А задолго до этого последнего приезда на Сахалин Лохов шел по тому же зимнему берегу моря, В ПЕРВЫЙ РАЗ навестив свежую, только вчера еще появившуюся на кладбище могилу матери. Это непостижимо, когда человек проходит по одному и тому же месту, сначала высокий, черноусый и черноглазый, печальный и сумрачный от неизжитого, свежего горя, а после идет тою же дорогой и в том же направлении к городу, но отросшие усы его белы, как снега вокруг, глаза слезятся мутной влагой старческих слез. Пребывая в протяженности раздробленного на мгновения, часы и годы времени, но в единстве тела, Лохов, конечно, не мог бы раздвоиться и встретить самого себя, идущего по дороге много лет спустя, направляющегося, скажем, к аэропорту местной авиалинии, который устроился на широкой плоской сопке у противоположного к кладбищу края залива… Внушительную картину торжества человеческой энергии над морской стихией представлял бы тот знакомый нам залив, который полувеком раньше был всего лишь пустынным сахалинским лукоморьем, окаймленным кромкой белого крупного песка да украшенным — словно бы для вящей живописности — серебряного цвета тесовыми домиками.
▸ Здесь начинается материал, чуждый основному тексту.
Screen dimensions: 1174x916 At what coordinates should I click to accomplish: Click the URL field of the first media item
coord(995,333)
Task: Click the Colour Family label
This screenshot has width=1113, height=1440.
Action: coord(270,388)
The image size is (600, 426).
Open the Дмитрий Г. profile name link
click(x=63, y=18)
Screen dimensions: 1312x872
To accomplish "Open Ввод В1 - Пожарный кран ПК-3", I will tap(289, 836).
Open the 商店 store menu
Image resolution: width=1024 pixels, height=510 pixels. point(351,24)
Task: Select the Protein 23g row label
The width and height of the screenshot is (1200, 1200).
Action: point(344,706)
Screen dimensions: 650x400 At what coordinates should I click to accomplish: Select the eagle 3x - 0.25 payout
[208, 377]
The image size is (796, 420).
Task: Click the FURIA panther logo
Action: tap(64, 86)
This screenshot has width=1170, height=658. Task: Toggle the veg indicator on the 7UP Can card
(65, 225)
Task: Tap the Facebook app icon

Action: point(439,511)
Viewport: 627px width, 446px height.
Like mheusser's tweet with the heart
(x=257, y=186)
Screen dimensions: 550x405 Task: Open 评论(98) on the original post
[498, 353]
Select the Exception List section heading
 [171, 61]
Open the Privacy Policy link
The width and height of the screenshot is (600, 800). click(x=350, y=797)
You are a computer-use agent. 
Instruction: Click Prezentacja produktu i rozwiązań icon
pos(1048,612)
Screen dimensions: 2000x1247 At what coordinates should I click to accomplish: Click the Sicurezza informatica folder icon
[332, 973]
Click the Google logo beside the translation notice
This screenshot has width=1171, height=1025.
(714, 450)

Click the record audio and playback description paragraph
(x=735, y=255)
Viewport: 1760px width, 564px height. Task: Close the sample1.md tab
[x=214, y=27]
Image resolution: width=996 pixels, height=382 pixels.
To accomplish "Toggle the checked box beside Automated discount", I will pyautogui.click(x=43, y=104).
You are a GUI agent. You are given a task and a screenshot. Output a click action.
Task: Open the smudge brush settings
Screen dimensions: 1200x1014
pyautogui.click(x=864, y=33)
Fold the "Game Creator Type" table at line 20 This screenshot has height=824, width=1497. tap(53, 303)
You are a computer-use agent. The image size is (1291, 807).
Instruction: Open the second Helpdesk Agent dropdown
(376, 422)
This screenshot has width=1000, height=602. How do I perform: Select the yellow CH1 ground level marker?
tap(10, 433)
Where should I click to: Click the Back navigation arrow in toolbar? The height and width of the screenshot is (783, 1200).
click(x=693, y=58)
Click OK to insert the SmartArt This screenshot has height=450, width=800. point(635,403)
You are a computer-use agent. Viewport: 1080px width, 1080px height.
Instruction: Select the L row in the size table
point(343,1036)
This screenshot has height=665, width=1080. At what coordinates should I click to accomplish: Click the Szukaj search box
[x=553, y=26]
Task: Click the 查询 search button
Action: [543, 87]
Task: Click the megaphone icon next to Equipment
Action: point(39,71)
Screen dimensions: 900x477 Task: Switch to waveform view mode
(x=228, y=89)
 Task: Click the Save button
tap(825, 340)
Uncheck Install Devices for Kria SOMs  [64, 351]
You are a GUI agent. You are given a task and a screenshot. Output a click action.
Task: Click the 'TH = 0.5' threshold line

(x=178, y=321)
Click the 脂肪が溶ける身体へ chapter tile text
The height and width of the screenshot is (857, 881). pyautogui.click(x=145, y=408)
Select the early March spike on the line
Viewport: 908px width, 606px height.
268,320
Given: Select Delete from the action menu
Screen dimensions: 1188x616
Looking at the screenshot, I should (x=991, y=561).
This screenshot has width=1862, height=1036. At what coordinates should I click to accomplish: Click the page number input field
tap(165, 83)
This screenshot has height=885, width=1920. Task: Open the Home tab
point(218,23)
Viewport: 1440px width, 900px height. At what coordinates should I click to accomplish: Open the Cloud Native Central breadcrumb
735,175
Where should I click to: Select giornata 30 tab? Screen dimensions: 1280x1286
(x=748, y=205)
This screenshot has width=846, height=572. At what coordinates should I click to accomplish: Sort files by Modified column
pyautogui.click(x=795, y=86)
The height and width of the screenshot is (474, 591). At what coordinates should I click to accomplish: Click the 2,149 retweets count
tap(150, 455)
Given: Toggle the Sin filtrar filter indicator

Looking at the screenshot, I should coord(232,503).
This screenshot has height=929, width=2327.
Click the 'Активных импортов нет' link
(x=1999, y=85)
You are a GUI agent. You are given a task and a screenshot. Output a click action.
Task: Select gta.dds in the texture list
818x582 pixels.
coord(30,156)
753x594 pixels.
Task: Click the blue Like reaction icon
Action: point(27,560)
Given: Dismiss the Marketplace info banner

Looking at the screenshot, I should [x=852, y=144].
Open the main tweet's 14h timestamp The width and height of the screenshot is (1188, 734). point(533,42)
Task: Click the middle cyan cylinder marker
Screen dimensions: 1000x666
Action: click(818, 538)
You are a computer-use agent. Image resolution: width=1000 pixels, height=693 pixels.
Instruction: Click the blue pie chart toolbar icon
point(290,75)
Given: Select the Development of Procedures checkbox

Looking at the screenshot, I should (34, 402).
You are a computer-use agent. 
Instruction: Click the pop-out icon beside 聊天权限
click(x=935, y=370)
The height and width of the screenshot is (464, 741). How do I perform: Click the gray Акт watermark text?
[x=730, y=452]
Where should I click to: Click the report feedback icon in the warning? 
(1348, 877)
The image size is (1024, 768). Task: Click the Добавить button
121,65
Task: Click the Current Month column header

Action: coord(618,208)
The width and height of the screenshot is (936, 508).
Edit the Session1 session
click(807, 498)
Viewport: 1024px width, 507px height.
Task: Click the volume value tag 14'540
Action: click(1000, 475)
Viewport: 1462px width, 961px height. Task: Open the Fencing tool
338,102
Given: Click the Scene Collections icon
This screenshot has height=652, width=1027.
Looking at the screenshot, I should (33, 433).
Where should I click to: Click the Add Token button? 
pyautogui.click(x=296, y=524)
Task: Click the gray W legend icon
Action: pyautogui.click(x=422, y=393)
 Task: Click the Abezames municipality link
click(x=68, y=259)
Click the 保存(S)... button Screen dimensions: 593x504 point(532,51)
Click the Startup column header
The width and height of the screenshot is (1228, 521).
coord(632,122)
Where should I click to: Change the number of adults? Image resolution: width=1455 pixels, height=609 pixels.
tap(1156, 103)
Лишь посвистывал да гудел над этой печальной заброшенностью окраины мира ветер, раскачивая провислые телеграфные провода, которые от упругой игры ветра вибрировали и гулко позванивали на белых фарфоровых роликах, этот же ветер играл бы на струнах иных времен, выводя ту же мелодию, которую разучивал последние лет сто довольно терпеливый музыкант… летел ветер над плавным выгибом края залива, который раньше заканчивался сияющей полосою песка, а в XXI веке, скажем, будет опоясан сплошной ровной несокрушимой стеной цветного бетона; а посреди залива, там, где раньше скакали лишь белогривые кони волн, их неисчислимые табуны из океанских просторов, протянется ровная, как натянутая тетива лука, стенка гигантского волнолома. Невысокий город, чудесно вписанный в округлые гряды сопок, будет сиять за портовыми зданиями, споря белизной своей со свежевыпавшим февральским снегом.

Лохову представлялось, что люди наматывают своими жизнями единый, бесконечный кокон времени, ползут по земле длинными гусеницами, хвост которых прибит вечным гвоздем на месте рождения, и лишь головы продвигаются, стремятся вперед, вытягивая на страшную длину податливое невидимое тело… Он когда-то шел по снежному берегу моря к городу, навестив первый раз могилу матери, как и сейчас идет, вминая ноги в рыхлый снег, и рядом шевелилось море, укрытое ледяным руном прибрежной шуги, — гусеница жизни еще раз проползает по тому же месту, сделав удивительные петли по всему круглому кокону земли, он вновь возвращается на этот берег, где прошла его юность и где белеет могила матери.